- Reading text -
※ ※ ※
Tributes have poured in for Bernie Sanders after he ended his US presidential bid, leaving Joe Biden as the presumptive Democratic nominee.
“The path toward victory is virtually impossible,” Mr Sanders told supporters as he congratulated Mr Biden.
The former vice president is “a very decent man whom I will work with to move our progressive ideas forward”, he said.
Mr Biden credited Mr Sanders for creating “a movement” and appealed to his progressive supporters.
“I see you, I hear you, and I understand the urgency of what it is we have to get done in this country,” Mr Biden said.
“I hope you will join us. You are more than welcome. You’re needed.”
Jeremy Corbyn sent solidarity to Mr Biden, saying “the struggle for a better world goes on”.
Peter Lopez thanked the Vermont Governor, saying “I don’t know how hard it must be to be on the right side of history and stand alone for so many years fighting for the working class and poor.”
Elizabeth Bruenig wrote in the New York Times that America will wave goodbye to an “honest man’s campaign“.
While Noam Chomsky reminded us that although Sander’s campaign is over, his messages will not be forgot.
He said: “It’s common to say now that the Sanders campaign failed. I think that’s a mistake. I think it was an extraordinary success, completely shifted the arena of debate and discussion.”
Today I am suspending my campaign. But while the campaign ends, the struggle for justice continues on. https://t.co/MYc7kt2b16— Bernie Sanders (@BernieSanders) April 8, 2020
Biden Trump duel
Sanders’ suspension of his presidential campaign effectively has set the stage for a November duel between President Donald Trump and former vice-president Joe Biden for the keys to the White House.
※ ※ ※
- Extracted information -

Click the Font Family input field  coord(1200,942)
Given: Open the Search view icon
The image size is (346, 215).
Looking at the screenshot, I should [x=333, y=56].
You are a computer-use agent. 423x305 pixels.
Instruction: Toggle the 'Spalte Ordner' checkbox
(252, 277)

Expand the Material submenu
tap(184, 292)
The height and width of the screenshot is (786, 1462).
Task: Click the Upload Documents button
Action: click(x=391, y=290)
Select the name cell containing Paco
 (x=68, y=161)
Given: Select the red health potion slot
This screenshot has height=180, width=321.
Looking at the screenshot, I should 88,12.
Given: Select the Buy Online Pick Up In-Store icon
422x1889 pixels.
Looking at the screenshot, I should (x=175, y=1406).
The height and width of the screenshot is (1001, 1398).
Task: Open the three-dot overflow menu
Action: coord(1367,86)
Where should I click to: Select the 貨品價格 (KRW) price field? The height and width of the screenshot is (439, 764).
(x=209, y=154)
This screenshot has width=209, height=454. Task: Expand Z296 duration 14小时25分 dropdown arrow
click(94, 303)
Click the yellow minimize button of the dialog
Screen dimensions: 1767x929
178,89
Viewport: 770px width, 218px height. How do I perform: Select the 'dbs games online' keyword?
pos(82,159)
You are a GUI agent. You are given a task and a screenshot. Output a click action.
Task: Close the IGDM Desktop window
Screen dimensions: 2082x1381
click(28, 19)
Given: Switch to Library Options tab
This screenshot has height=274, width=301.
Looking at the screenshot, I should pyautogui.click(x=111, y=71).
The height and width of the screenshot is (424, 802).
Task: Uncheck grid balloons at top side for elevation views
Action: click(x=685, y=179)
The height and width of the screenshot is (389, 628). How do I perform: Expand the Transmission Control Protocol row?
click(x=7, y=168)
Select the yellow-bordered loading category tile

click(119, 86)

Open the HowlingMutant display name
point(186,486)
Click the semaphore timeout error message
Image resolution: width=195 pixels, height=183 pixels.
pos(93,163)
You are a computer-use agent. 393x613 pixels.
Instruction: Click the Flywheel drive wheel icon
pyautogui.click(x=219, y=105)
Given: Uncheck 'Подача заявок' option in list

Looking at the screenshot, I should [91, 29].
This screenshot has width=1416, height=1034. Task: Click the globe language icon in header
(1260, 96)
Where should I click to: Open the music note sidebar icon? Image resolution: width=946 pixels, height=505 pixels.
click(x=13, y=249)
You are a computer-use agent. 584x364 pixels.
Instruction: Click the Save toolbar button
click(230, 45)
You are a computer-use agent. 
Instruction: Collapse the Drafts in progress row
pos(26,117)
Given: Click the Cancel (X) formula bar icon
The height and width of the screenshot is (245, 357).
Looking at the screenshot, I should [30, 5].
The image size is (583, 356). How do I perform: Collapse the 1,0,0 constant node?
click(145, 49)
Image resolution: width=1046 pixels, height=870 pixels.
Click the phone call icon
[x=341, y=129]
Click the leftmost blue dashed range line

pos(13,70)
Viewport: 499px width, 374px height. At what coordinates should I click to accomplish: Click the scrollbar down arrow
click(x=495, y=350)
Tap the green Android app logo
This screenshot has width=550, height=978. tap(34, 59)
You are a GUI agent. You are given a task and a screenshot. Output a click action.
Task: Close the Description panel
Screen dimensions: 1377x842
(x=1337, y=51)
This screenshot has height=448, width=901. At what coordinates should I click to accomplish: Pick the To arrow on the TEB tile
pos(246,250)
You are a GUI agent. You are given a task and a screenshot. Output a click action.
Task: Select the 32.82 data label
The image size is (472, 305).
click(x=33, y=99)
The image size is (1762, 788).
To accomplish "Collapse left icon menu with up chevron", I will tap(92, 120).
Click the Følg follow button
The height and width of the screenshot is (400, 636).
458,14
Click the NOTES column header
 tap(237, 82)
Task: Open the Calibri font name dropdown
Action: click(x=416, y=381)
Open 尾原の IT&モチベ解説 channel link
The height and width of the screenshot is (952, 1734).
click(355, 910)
※ ※ ※
- Brief -
From the news report on Bernie Sanders ending his presidential bid, name every person besides Sanders and Joe Biden whose reaction the report quotes or describes.

- Reply -
Jeremy Corbyn, Peter Lopez, Elizabeth Bruenig, Noam Chomsky